What needs to be done - Please rewrite every line of this listing, requests included, multiplying each coordinate in the answers by 1.55 and rounding to whole numbers, with halves rounded up. Leave the pictures out of your answer.

Data to process -
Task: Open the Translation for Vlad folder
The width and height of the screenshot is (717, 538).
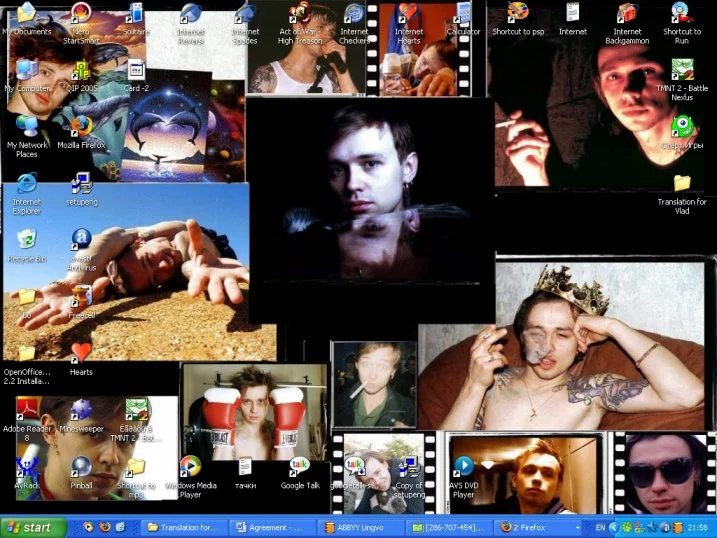Action: pos(681,184)

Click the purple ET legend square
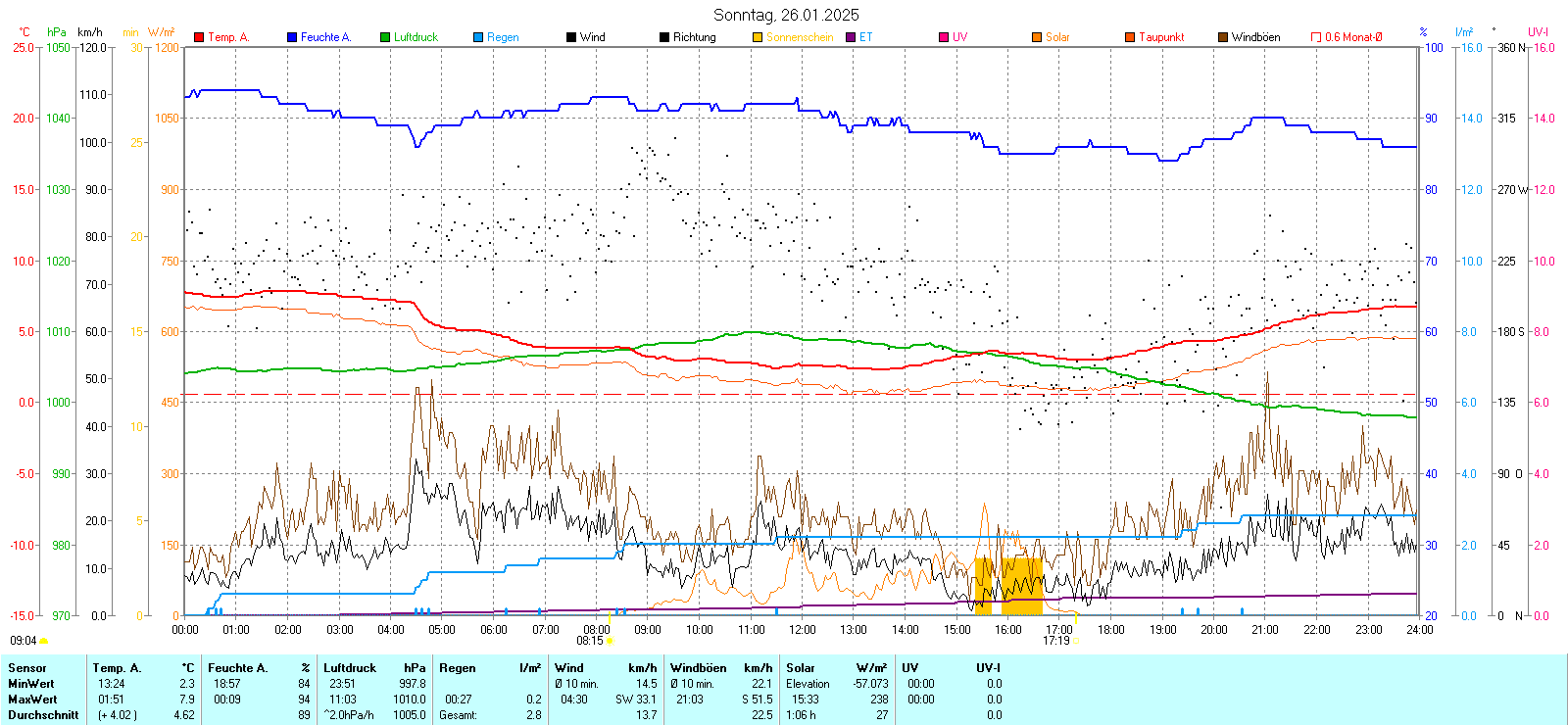(x=851, y=37)
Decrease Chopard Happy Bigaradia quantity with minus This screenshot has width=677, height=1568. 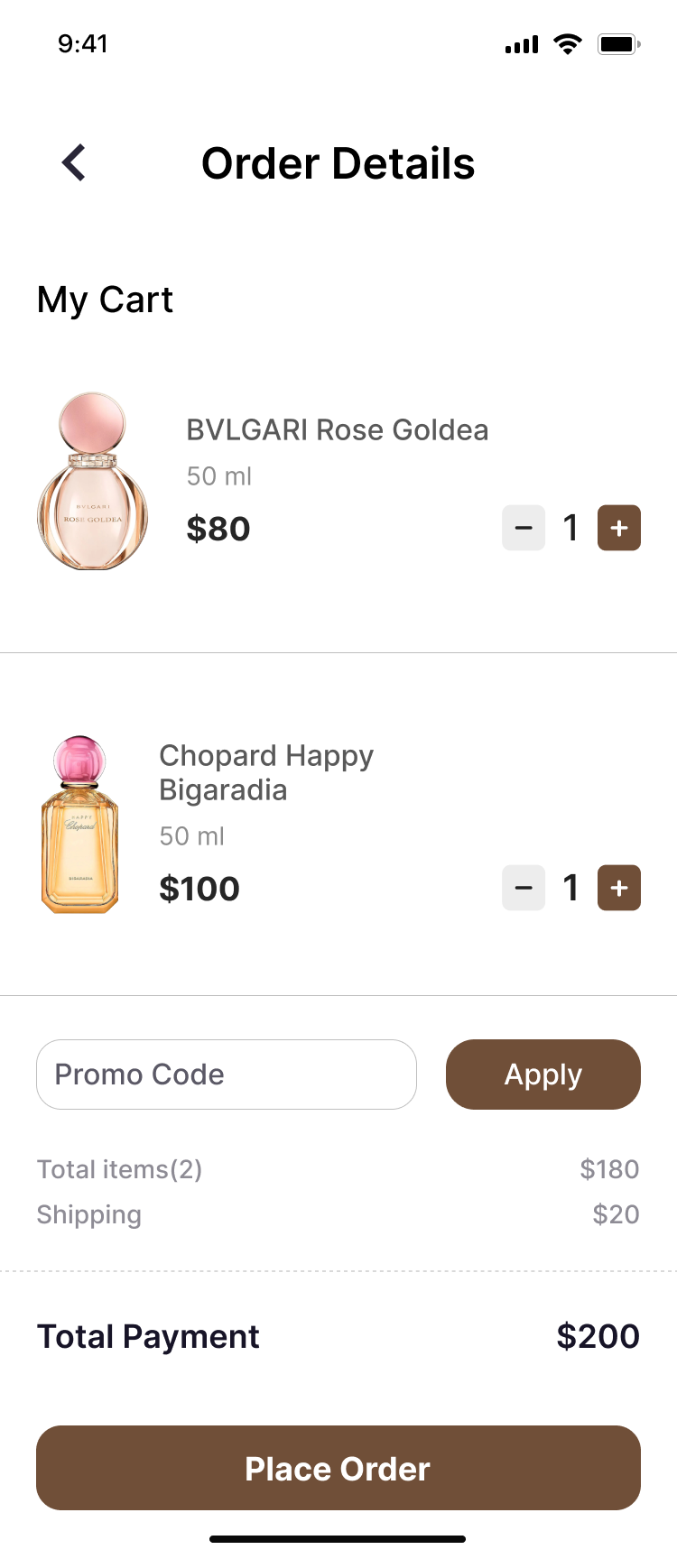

Task solution -
Task: Open the Translation for Vlad folder
The width and height of the screenshot is (717, 538).
Action: pos(1056,285)

Click the purple ET legend square
(x=1319, y=57)
Decrease Chopard Happy Bigaradia quantity with minus This screenshot has width=677, height=1568. 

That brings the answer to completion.